I was offered a Radio Shack TRS-80 model one and a
model 4. The model 4
powers up and
asks for a diskette. The model one has the expansion box and disk but I
don't know which connectors
to hook the stuff up to. Do you know where I can get a boot disk for the
model 4 and manual for the
model one? Or a web site that shows the connections?
The M4 first :
If you hold down the BREAK key while turning it on or pressing Reset
(Reset == the unmarked recessed button on the keyoard), it'll go into
Cassette BASIC. You'll get a CASS? prompt on the screen. Hit ENTER and
you'll get a MEMORY SIZE prompt. ENTER again and you're in BASIC. Of
course you can't use the disk drives, but at least it'll let you test the
system
As regards the OS, there were basically 2 options. One was the TRS-DOS
6.x / LS-DOS 6.x, The other was CP/M. I have no idea where you'd find the
latter (or indeed _why_ you'd want to find it, LS-DOS being a much nicer
OS), but I got the former from Tim Mann's site. If you can't find it
anywhere, I suppose I could send you the image I downloaded.
For the M1 :
The EI (expansion interfce) is placed with the power button on the front
face and the 2 removable covers on top.
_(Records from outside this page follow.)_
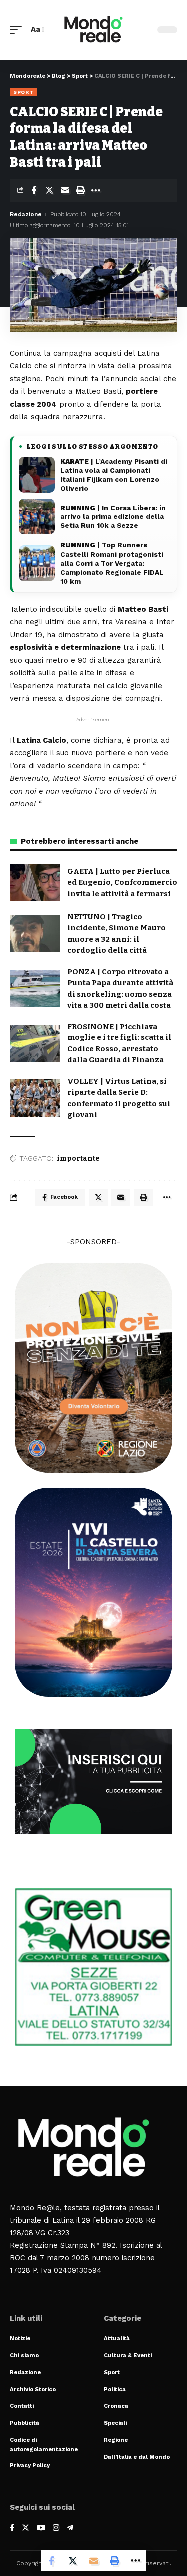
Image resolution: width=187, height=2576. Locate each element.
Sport (23, 92)
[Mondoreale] (93, 29)
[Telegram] (70, 2528)
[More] (96, 190)
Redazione (26, 214)
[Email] (65, 190)
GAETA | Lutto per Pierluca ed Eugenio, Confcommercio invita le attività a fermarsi (122, 882)
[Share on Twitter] (49, 190)
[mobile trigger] (18, 29)
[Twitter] (25, 2528)
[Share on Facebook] (34, 190)
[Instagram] (56, 2528)
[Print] (80, 190)
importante (78, 1158)
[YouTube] (41, 2528)
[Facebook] (12, 2528)
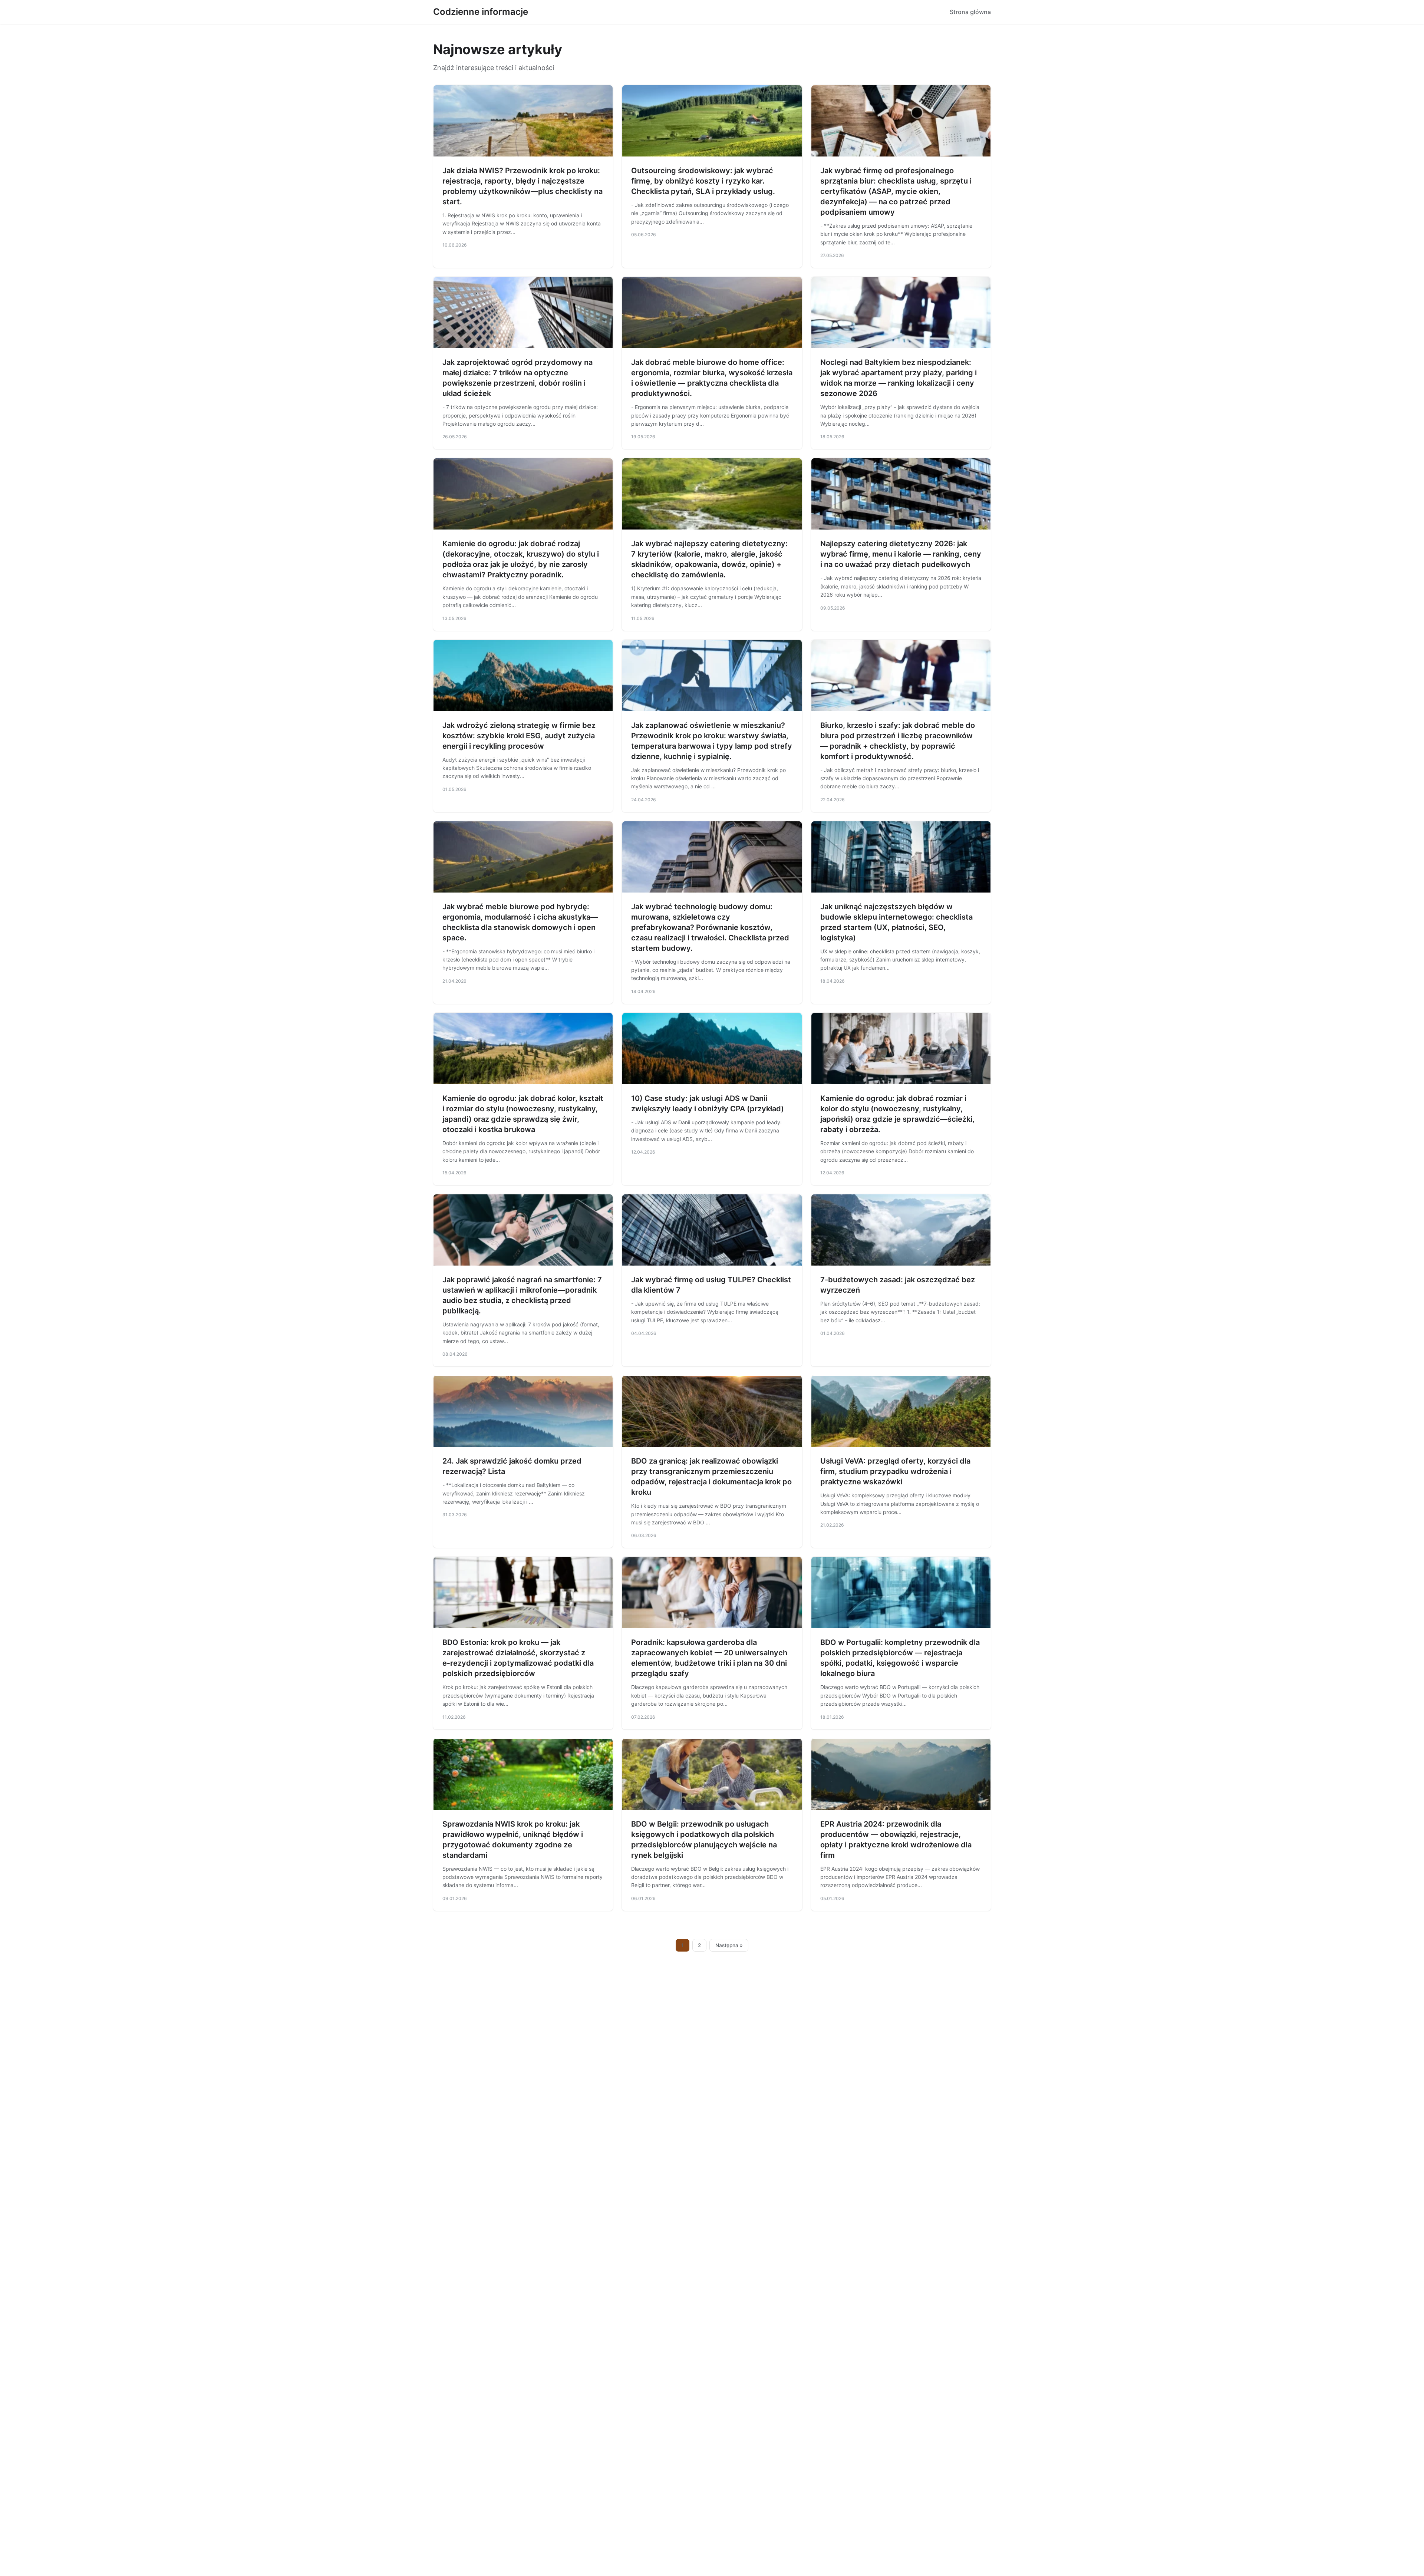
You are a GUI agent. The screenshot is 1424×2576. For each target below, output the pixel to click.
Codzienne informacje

The left-hand cover is held on by
4 screws, under that you can put an optional I/O board, normally a serial
port. It's likely to be empty. The right-hand cover is held on by 3
screws and covers a space to fit 2 power supplies, one for the EI and one
for the keyboard/CPU. The 2 supplies are indentical. At the front of this
space, on the PCB at the left side, is a 5 pin DIN socket. That takes the
output cable from the PSU used to power the EI.
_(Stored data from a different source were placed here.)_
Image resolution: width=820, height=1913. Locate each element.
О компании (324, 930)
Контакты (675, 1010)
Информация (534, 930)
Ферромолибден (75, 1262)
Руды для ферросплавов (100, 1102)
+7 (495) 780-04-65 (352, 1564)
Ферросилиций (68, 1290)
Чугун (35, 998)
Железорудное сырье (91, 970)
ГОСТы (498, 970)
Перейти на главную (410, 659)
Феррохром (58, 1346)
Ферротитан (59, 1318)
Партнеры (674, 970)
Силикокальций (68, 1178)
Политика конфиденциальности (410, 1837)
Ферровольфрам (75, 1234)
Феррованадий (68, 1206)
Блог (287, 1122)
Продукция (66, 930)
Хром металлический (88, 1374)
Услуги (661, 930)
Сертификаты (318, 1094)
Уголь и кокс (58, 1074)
Now, going round the card edge fingers, starting at the centre front and
going clockwise, we have :
Front Centre (40 way) : Connected to the optional I/O board. Normally not
used.
Front Left (40 way) : System bus input from the CPU. How this is
connected depends on the revision of the EI. The latest one (which is
what I have) just uses a straight-through ribbon cable. Earlier ones had
a special 'buffered cable' with a box containing buffer chips in the
middle. This cable is marked to say which end connects to what. Some
early versions _also_ had a DIN cable soldered to the EI and the CPU, you
just plug those together.
Left Front (40 pins) : Buffered system bus output to other devices.
Normally not used
Left Rear (34 pins) : Parallel printer. Straight-trhough ribbon cable to
a 36 pin microribon plug to a Centronics printer
Rear left (34 pin) : Disk drives. Normal SA400 pinout to 5.25" drives.
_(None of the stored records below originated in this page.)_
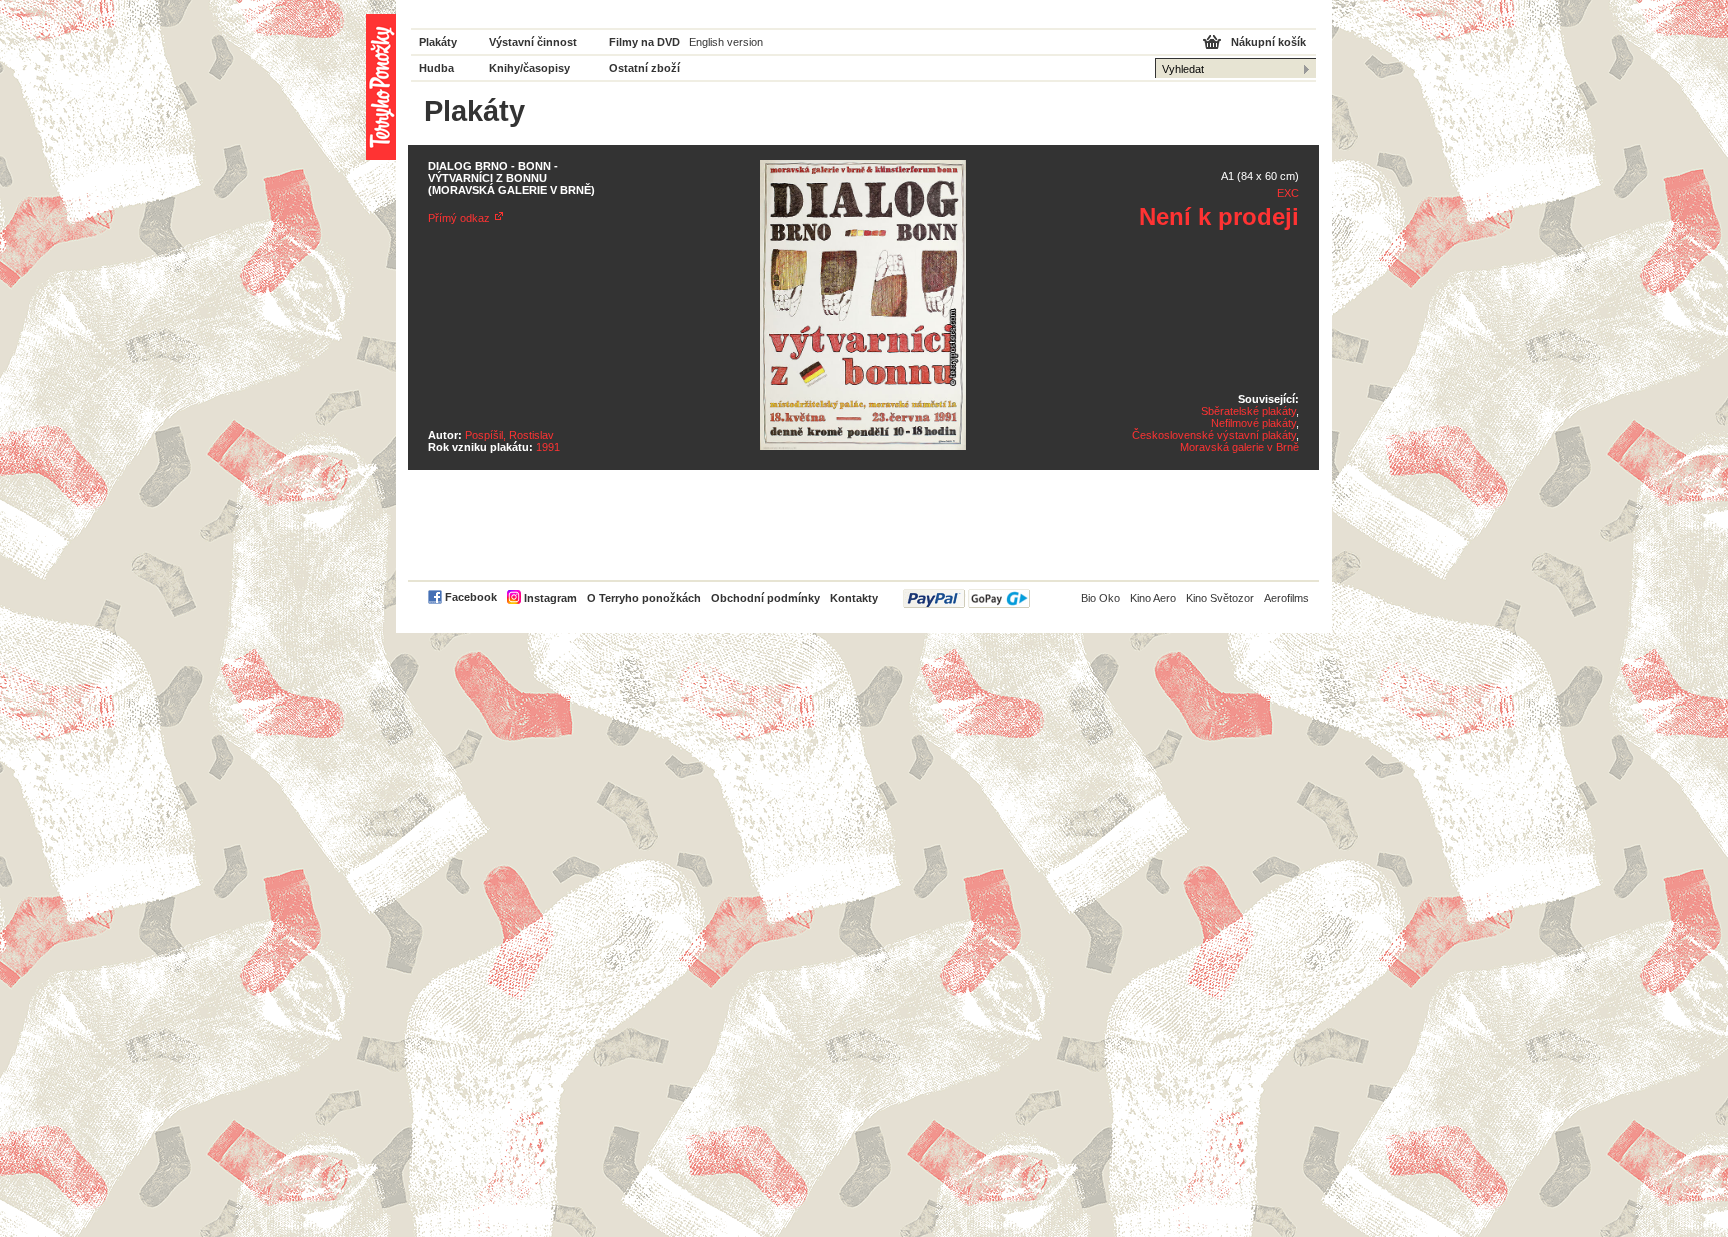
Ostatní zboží (644, 68)
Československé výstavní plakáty (1214, 435)
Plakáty (438, 42)
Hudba (436, 68)
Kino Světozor (1220, 598)
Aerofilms (1286, 598)
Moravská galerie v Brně (1239, 447)
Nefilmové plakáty (1253, 423)
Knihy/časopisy (529, 68)
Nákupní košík (1268, 42)
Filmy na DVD (644, 42)
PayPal (966, 598)
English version (726, 42)
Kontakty (854, 598)
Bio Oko (1100, 598)
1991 (548, 447)
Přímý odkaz (459, 218)
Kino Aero (1153, 598)
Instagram (550, 598)
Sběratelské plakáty (1248, 411)
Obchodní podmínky (765, 598)
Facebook (471, 597)
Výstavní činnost (533, 42)
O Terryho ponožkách (644, 598)
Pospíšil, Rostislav (509, 435)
Model 1 TRS-DOS only supports single-sided drives (and the normal
hardware only supports signle density (FM) operation. There were add-on
boards normally called doublers' to do MFM recording. Other OSes (my
favourite was LDOS) would use said doublers, and would also let you use
double-sided drives.
On the rear are 3 DIN sockets. You can ignore these. They connect to an
internal relay to select between 2 cassette recorders, one to each of 2
of the socekts and then a striaght-through DIN cable to the CPU cassette
socket. I cna never remember the order.